[INPUT DATA Boundary: Start]

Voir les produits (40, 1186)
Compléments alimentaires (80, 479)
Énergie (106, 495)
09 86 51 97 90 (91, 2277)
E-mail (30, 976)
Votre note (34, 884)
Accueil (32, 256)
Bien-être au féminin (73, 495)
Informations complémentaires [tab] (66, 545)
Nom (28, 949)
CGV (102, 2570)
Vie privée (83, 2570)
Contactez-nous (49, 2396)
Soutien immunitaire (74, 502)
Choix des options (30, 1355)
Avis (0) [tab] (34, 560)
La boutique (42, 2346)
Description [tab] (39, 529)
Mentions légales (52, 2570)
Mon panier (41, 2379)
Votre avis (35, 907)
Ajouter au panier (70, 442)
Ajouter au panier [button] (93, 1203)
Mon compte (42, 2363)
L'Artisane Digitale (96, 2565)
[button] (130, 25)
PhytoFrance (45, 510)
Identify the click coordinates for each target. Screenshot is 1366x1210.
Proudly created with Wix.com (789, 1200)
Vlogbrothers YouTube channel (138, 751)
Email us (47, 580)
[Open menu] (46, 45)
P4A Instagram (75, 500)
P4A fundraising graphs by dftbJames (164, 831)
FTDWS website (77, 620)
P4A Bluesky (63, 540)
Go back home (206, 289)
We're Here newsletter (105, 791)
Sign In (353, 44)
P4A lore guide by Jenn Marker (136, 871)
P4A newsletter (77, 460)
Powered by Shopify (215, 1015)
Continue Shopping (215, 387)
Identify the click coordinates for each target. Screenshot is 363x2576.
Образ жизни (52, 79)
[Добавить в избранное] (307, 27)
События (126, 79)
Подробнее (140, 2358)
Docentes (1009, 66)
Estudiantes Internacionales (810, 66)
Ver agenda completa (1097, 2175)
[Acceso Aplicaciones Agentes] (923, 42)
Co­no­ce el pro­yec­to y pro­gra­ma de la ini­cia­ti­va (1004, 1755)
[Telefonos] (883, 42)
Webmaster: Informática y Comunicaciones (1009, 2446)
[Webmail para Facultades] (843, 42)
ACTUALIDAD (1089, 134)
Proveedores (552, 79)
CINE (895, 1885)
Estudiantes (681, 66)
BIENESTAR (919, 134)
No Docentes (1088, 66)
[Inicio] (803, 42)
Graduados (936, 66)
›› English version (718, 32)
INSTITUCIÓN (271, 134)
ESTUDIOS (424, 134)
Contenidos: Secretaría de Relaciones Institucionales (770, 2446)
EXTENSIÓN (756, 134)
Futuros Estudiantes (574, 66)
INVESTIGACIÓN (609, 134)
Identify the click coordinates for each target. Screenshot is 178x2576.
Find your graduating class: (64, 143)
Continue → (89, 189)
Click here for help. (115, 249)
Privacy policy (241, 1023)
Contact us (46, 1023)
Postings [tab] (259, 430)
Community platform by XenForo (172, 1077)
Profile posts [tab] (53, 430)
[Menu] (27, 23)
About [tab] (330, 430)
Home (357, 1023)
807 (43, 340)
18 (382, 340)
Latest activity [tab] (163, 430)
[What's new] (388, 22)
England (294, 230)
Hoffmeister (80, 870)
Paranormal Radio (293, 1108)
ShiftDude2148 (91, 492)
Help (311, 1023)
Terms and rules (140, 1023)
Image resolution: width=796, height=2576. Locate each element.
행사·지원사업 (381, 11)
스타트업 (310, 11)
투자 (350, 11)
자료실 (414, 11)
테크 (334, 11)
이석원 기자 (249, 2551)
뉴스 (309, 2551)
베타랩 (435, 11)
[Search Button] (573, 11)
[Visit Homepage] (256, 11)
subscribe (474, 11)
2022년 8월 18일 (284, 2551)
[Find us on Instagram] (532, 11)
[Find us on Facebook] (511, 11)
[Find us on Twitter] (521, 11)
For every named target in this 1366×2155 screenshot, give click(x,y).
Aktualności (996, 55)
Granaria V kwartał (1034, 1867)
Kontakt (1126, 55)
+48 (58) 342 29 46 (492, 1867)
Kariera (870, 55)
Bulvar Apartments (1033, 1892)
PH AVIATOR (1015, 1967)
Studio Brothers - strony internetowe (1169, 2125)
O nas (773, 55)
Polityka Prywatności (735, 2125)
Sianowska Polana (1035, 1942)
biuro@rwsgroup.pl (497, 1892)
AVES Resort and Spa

[INPUT DATA Boundary: End]

▶ [WORK INSTRUCTIONS]: For this exercise, repeat the data above exactly.

▶ [YOUR RESPONSE]:
Voir les produits (40, 1186)
Compléments alimentaires (80, 479)
Énergie (106, 495)
09 86 51 97 90 (91, 2277)
E-mail (30, 976)
Votre note (34, 884)
Accueil (32, 256)
Bien-être au féminin (73, 495)
Informations complémentaires [tab] (66, 545)
Nom (28, 949)
CGV (102, 2570)
Vie privée (83, 2570)
Contactez-nous (49, 2396)
Soutien immunitaire (74, 502)
Choix des options (30, 1355)
Avis (0) [tab] (34, 560)
La boutique (42, 2346)
Description [tab] (39, 529)
Mentions légales (52, 2570)
Mon panier (41, 2379)
Votre avis (35, 907)
Ajouter au panier (70, 442)
Ajouter au panier [button] (93, 1203)
Mon compte (42, 2363)
L'Artisane Digitale (96, 2565)
[button] (130, 25)
PhytoFrance (45, 510)
Identify the click coordinates for each target. Screenshot is 1366x1210.
Proudly created with Wix.com (789, 1200)
Vlogbrothers YouTube channel (138, 751)
Email us (47, 580)
[Open menu] (46, 45)
P4A Instagram (75, 500)
P4A fundraising graphs by dftbJames (164, 831)
FTDWS website (77, 620)
P4A Bluesky (63, 540)
Go back home (206, 289)
We're Here newsletter (105, 791)
Sign In (353, 44)
P4A lore guide by Jenn Marker (136, 871)
P4A newsletter (77, 460)
Powered by Shopify (215, 1015)
Continue Shopping (215, 387)
Identify the click coordinates for each target. Screenshot is 363x2576.
Образ жизни (52, 79)
[Добавить в избранное] (307, 27)
События (126, 79)
Подробнее (140, 2358)
Docentes (1009, 66)
Estudiantes Internacionales (810, 66)
Ver agenda completa (1097, 2175)
[Acceso Aplicaciones Agentes] (923, 42)
Co­no­ce el pro­yec­to y pro­gra­ma de la ini­cia­ti­va (1004, 1755)
[Telefonos] (883, 42)
Webmaster: Informática y Comunicaciones (1009, 2446)
[Webmail para Facultades] (843, 42)
ACTUALIDAD (1089, 134)
Proveedores (552, 79)
CINE (895, 1885)
Estudiantes (681, 66)
BIENESTAR (919, 134)
No Docentes (1088, 66)
[Inicio] (803, 42)
Graduados (936, 66)
›› English version (718, 32)
INSTITUCIÓN (271, 134)
ESTUDIOS (424, 134)
Contenidos: Secretaría de Relaciones Institucionales (770, 2446)
EXTENSIÓN (756, 134)
Futuros Estudiantes (574, 66)
INVESTIGACIÓN (609, 134)
Identify the click coordinates for each target. Screenshot is 178x2576.
Find your graduating class: (64, 143)
Continue → (89, 189)
Click here for help. (115, 249)
Privacy policy (241, 1023)
Contact us (46, 1023)
Postings [tab] (259, 430)
Community platform by XenForo (172, 1077)
Profile posts [tab] (53, 430)
[Menu] (27, 23)
About [tab] (330, 430)
Home (357, 1023)
807 (43, 340)
18 (382, 340)
Latest activity [tab] (163, 430)
[What's new] (388, 22)
England (294, 230)
Hoffmeister (80, 870)
Paranormal Radio (293, 1108)
ShiftDude2148 (91, 492)
Help (311, 1023)
Terms and rules (140, 1023)
Image resolution: width=796, height=2576. Locate each element.
행사·지원사업 (381, 11)
스타트업 (310, 11)
투자 (350, 11)
자료실 (414, 11)
테크 (334, 11)
이석원 기자 (249, 2551)
뉴스 (309, 2551)
베타랩 (435, 11)
[Search Button] (573, 11)
[Visit Homepage] (256, 11)
subscribe (474, 11)
2022년 8월 18일 (284, 2551)
[Find us on Instagram] (532, 11)
[Find us on Facebook] (511, 11)
[Find us on Twitter] (521, 11)
For every named target in this 1366×2155 screenshot, give click(x,y).
Aktualności (996, 55)
Granaria V kwartał (1034, 1867)
Kontakt (1126, 55)
+48 (58) 342 29 46 (492, 1867)
Kariera (870, 55)
Bulvar Apartments (1033, 1892)
PH AVIATOR (1015, 1967)
Studio Brothers - strony internetowe (1169, 2125)
O nas (773, 55)
Polityka Prywatności (735, 2125)
Sianowska Polana (1035, 1942)
biuro@rwsgroup.pl (497, 1892)
AVES Resort and Spa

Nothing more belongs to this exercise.